Fork me on GitHub
#xtdb
<
2020-10-02
>
nivekuil21:10:56

which is the better way of modeling many-to-many edges with data on the edges? I think I see a familiar tradeoff here

;; (1)   {:crux.db/id           1    :user/friends         #{2 3}    :user/friend-metadata {2 {:close? true}                           3 {:close? false}}}   ;; (2)   {:crux.db/id {:friendship #{1 2}}    :friends    #{1 2}    :close?     true}   {:crux.db/id {:friendship #{1 3}}    :friends    #{1 3}    :close?     false}

refset22:10:02

I suspect Option 2 is what you want to pursue although the performance will be somewhat worse due to the extra indirection.
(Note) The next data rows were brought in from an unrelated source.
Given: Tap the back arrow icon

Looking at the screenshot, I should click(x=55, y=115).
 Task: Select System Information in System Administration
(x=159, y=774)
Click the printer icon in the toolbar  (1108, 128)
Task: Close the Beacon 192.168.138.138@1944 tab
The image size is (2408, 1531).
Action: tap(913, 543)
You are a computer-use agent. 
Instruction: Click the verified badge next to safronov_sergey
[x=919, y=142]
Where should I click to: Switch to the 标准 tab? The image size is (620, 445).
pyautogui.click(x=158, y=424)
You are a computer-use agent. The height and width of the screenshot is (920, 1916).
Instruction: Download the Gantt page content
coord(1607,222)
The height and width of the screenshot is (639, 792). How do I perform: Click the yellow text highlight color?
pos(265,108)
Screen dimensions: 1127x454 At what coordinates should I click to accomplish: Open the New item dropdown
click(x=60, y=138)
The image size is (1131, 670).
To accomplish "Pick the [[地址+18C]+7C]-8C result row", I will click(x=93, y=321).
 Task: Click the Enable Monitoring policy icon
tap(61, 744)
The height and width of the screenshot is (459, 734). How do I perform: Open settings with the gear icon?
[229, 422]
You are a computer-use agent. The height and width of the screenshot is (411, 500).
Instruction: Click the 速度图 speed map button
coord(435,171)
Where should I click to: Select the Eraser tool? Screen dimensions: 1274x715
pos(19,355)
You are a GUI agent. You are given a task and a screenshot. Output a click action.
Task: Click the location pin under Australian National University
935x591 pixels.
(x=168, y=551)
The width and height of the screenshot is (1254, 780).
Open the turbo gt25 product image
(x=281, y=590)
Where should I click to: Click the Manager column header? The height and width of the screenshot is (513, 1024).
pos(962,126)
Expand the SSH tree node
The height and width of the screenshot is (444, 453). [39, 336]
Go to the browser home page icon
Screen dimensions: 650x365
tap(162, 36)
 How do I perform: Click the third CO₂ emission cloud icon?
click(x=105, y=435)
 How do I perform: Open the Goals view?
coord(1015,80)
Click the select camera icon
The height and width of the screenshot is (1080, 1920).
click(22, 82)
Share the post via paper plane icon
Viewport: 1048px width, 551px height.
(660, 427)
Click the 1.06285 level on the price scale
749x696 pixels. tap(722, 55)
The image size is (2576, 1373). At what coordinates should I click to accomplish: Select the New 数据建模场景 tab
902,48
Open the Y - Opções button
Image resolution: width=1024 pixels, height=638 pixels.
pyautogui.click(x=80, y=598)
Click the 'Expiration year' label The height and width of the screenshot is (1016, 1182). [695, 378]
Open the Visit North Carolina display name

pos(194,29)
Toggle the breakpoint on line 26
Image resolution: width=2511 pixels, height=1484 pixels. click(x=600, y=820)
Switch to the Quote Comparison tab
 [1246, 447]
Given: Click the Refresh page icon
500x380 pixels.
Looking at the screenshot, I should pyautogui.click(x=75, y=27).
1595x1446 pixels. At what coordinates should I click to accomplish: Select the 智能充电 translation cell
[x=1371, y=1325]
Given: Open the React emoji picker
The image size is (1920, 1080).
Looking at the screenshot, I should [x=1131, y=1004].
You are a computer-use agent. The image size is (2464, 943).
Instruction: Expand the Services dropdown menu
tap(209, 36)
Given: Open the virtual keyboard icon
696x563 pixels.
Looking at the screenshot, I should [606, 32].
The problem with Option 1 is that your map value contents under friend-metadata won't get indexed and will therefore be invisible to the Datalog (which I'm guessing will be problematic for how you hope to use Datalog - though I may be wrong!).

nivekuil22:10:06

I think you can ask the same kinds of questions with (1), but you'd have to reach into the map in application logic rather than relying on the query engine

nivekuil22:10:33

well, actually, no it wouldn't be as powerful since you can't reach into the map in a nested fashion efficiently

nivekuil22:10:17

so if you wanted to ask "give me all close friends of 1" efficiently you'd have to build your own index from that map somehow, which would indeed suck.. but you could answer "is 2 a close friend?" pretty well

refset22:10:37

There is some discussion about modelling "friend" relationships over on Zulip that might be of interest, in case you hadn't seen it: https://juxt-oss.zulipchat.com/#narrow/stream/194466-crux/topic/Recursive.20query.20performance.20on.20bi-directional.20relations/near/209986334 Valery (in that thread) and I also exchanged quite a few DMs on the topic. Feel free to revive the thread over there if you're curious and maybe we can have some fresh debate and exchange findings 🙂

nivekuil22:10:01

reading through it -- one of these days I'll set up a matrix<->zulip bridge; being able to revive threads is indeed nice

😁 3
dominicm21:10:04

Just poking around crux-jdbc, seems like querying the tx-log doesn't use any kind of limits. Does that mean that on a big catchup on some db drivers (which don't support paging) will cause an OOM? I see the KVIterator uses batches of 100.

refset21:10:51

Hmm, seems plausible. I'll note it on the board to investigate further. Thanks for mentioning it!

nivekuil22:10:37

so I actually suspect that it may be an anti-pattern to model undirected edges at all, since you can query just as efficiently in either direction. The friendship example being undirected edges is just the canonical model I reach for since that's how fb modeled it, but I think it makes more sense with directed edges (especially the property of closeness), and I can't think of any examples that can't be modeled with only directed edges. Plus neo4j only has directed edges, so it probably makes sense to think of Crux in the same manner?

💡 3
Steven Deobald23:10:34

I've generally come to the same conclusion. Every time I think I've thought of a meaningful undirected edge, I realize I just haven't given the relationship enough time in my head.

3
refset23:10:34

I'm inclined to agree also, directed edges seem to be far more universal. If you really need it, you can model the notion of undirectedness as a Datalog rule. Also, friendship isn't an edge, it's a feeling 😉

❤️ 3